**Exercise requirements**
Could you retype the stretch of the listing below from the line containing "Task: Click the" through the line containing "Action: [x=519, y=154]", leaving the pictures out of your answer?

**Data lines**

+---+

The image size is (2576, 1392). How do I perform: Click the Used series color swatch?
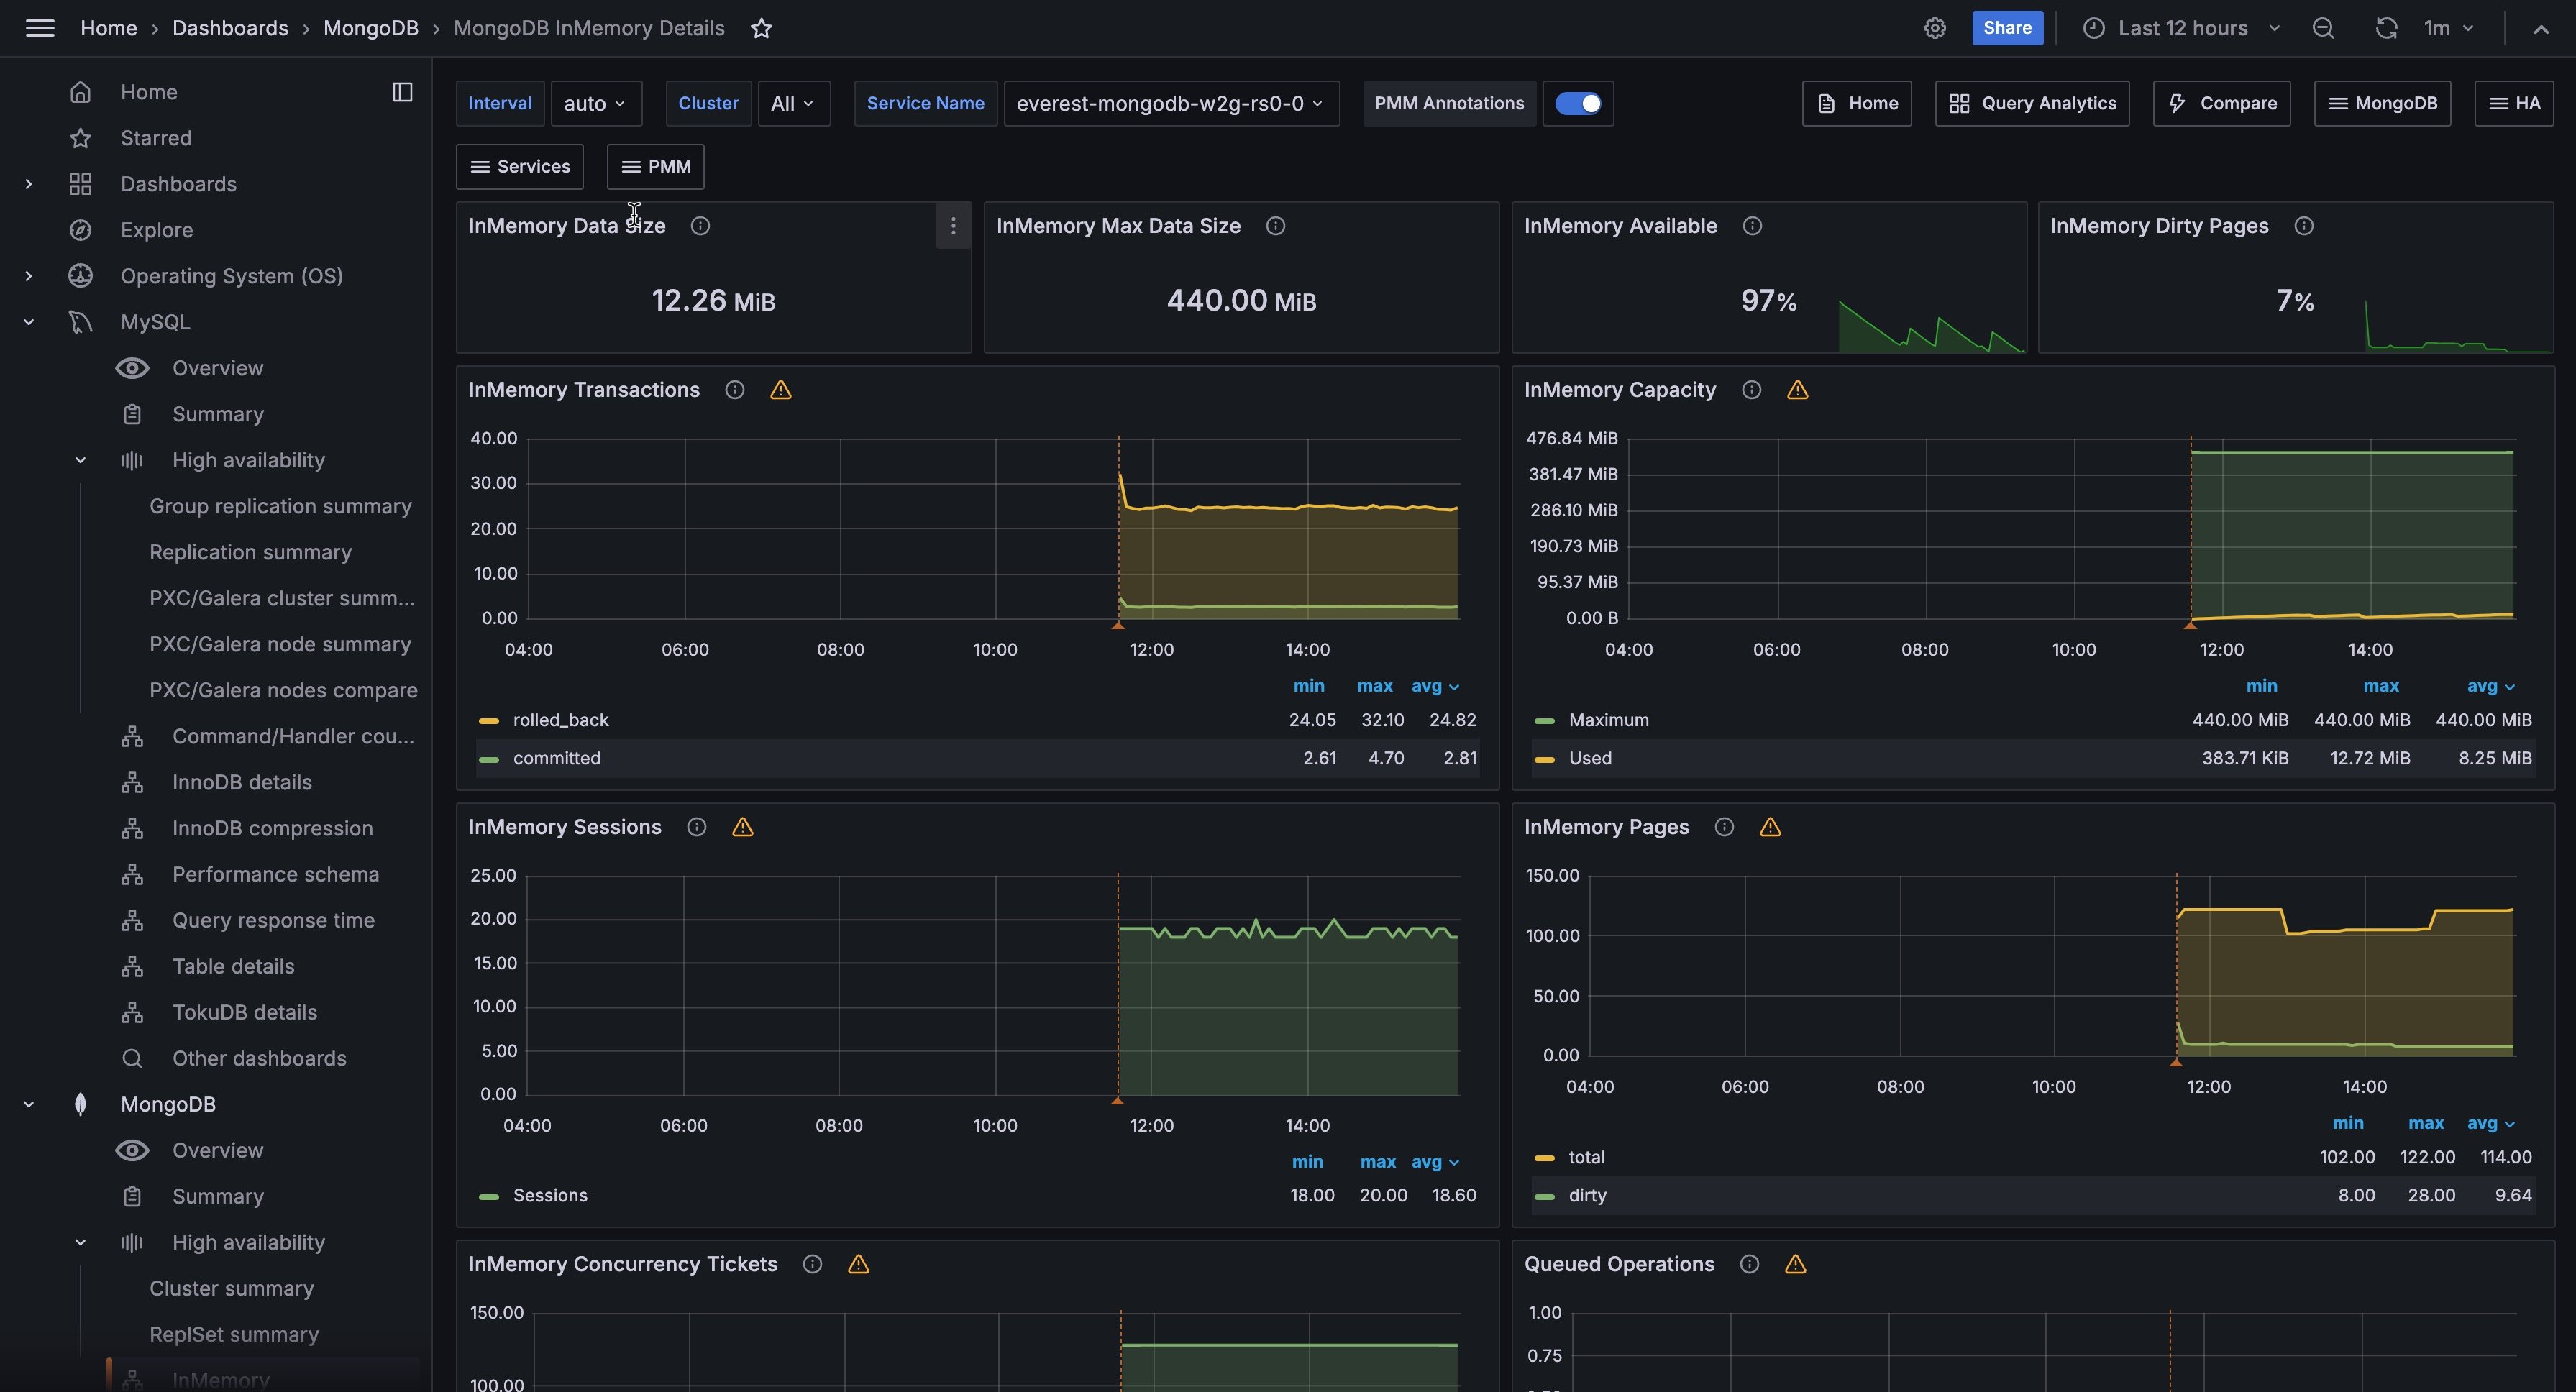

+---+

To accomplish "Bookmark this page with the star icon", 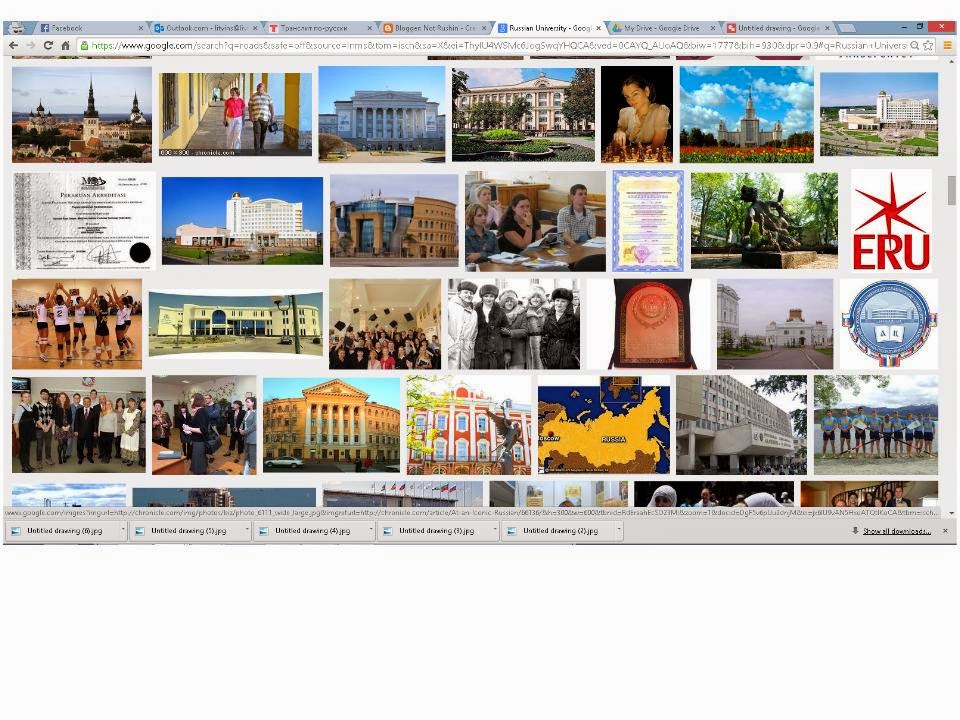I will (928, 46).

+---+

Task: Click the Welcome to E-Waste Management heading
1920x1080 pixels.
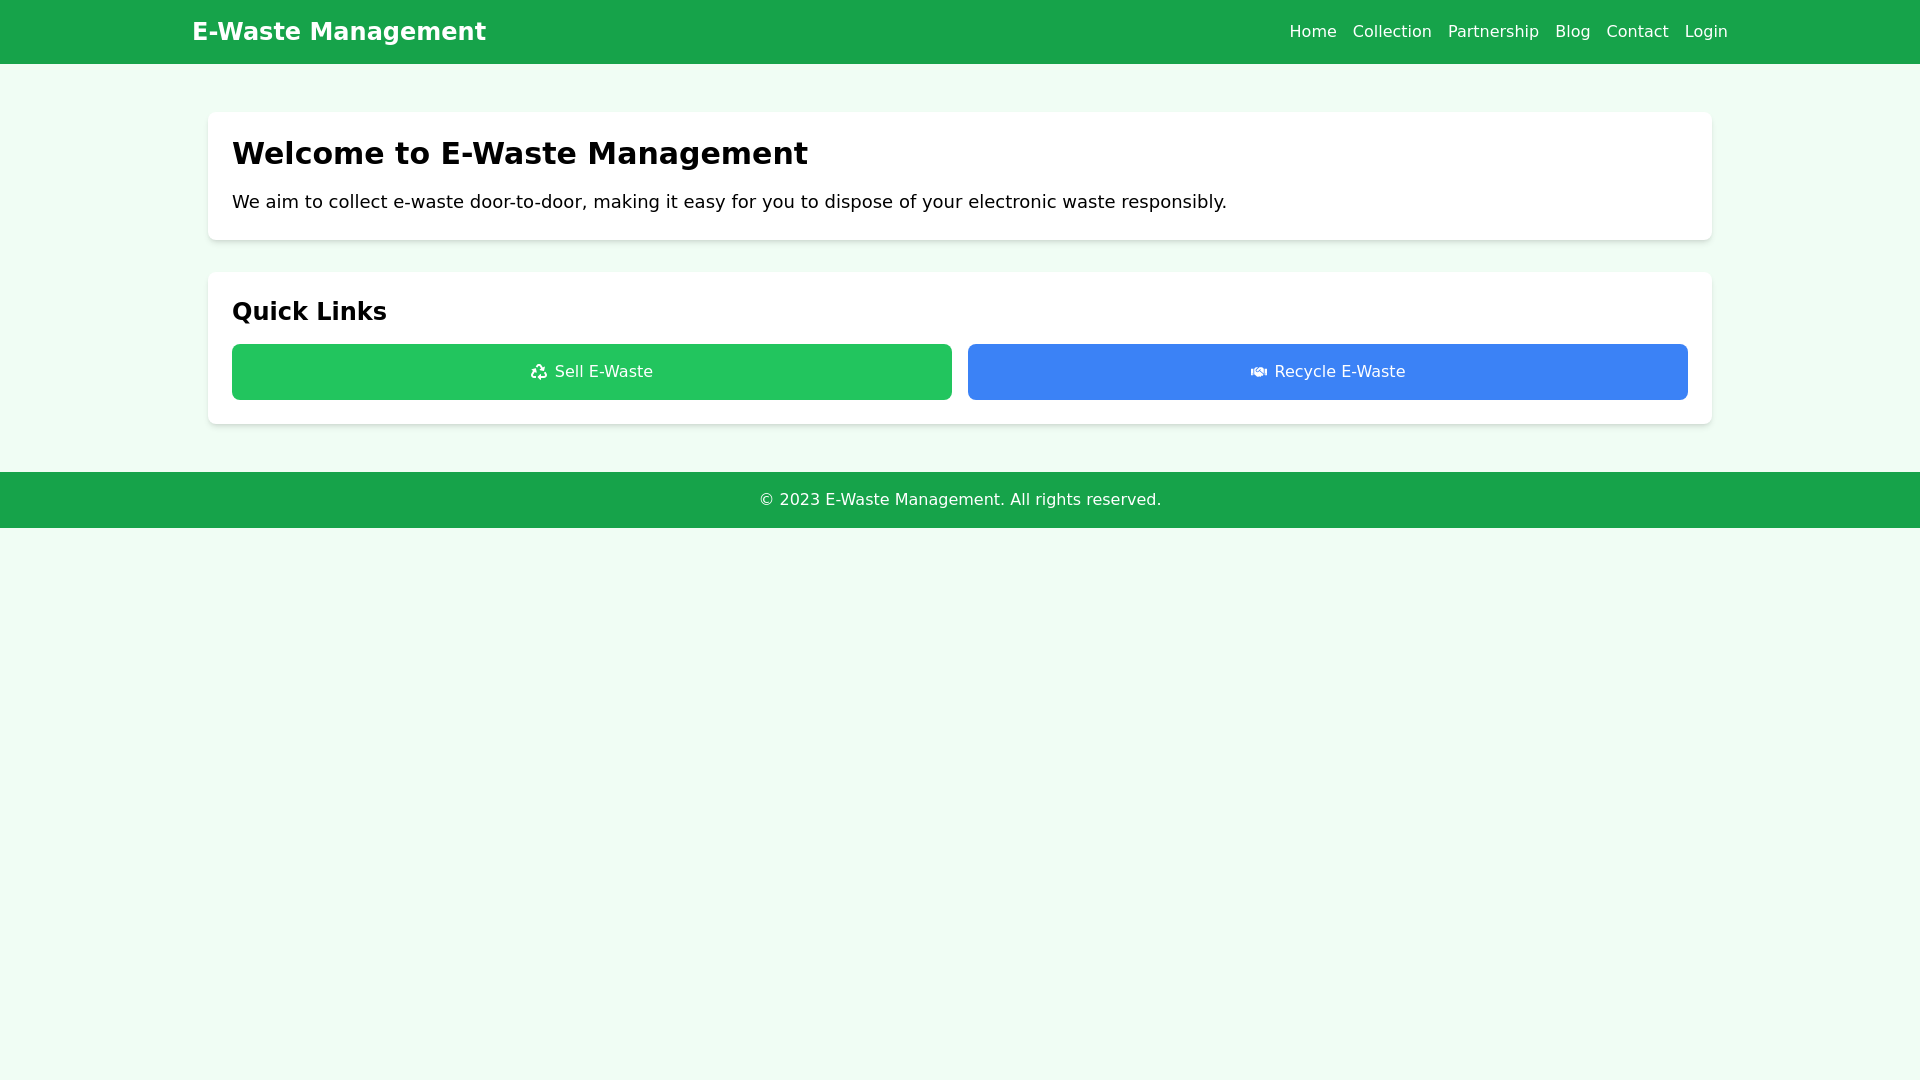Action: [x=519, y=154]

+---+

**Output of the task**
Task: Click the Welcome to E-Waste Management heading
1920x1080 pixels.
Action: [x=519, y=154]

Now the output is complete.